Willi Kunz, Typography:
Macro- and Microaesthetics

In design textbooks, it is often said that “form follows function,” but in many cases, the form becomes dominant and obscures the message or function, as happens far too frequently, some people say, in experimental postmodern typography.

Typography: Macro- and Microaesthetics, which was written by a Swiss-trained modernist, professes that function and form should be fused, that design is essentially always a search for a balance between legibility and readability, utility and beauty, effect and affect, and so on. If that balance is unattainable, advises the author, “it is more appropriate to adhere to the basic typographic principles that stress function than to resort to unbridled self-expression.” Those principles – which are set out briefly and very clearly in the text, then borne out by dozens of rigorous works (posters, logos, page layouts), nearly all by the author – must be applied on two levels of attention: From macro, the big picture, or generalized view (as if looking through the wrong end of a telescope); and from a micro, or close-up, particular view.
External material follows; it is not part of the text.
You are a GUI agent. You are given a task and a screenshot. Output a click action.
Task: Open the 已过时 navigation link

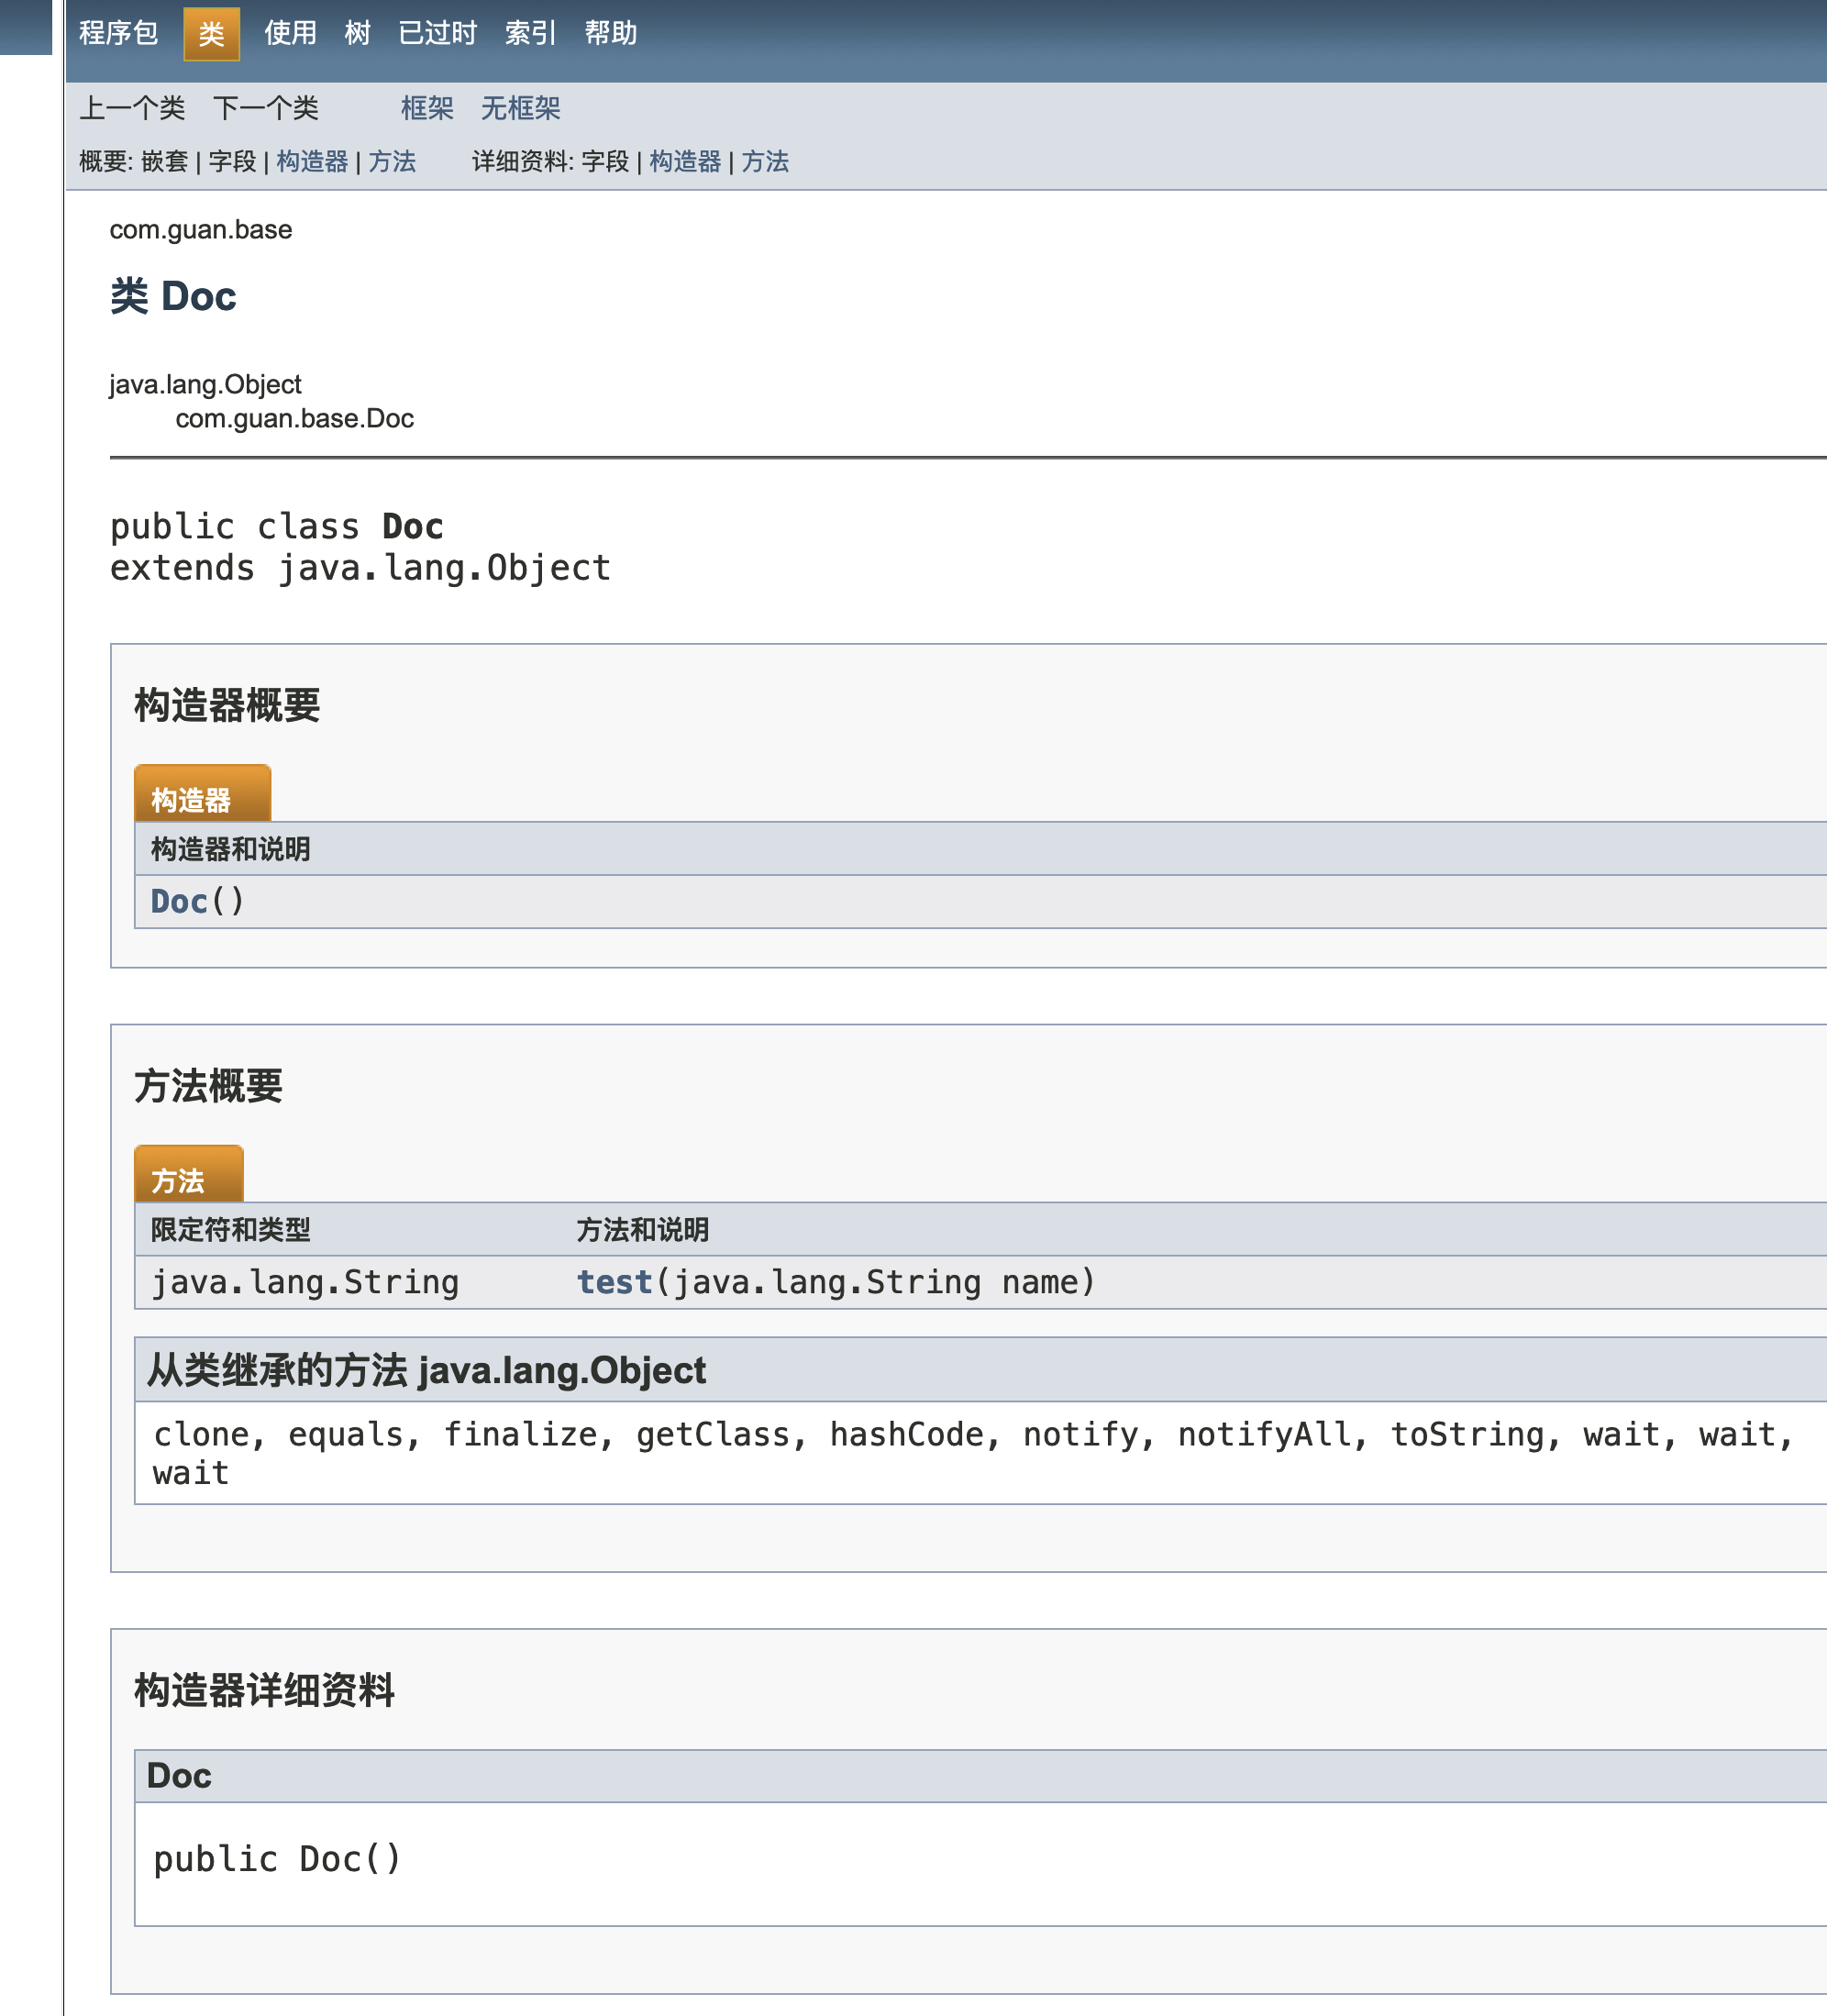tap(437, 33)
Each level is essential for its own reasons: “Macroaesthetics capture the readers’ initial attention,” explains Kunz, “and lead them to the more complex microaesthetic level.”

In the end, the finest, most compelling evidence of the author’s method are the quality, clarity, and completeness of this very book, which he wrote, designed, and illustrated. Of recent design books, this is one of the most attractive and convincing, and would be an inspiring volume to own and use in a graphic design classroom. Highly recommended.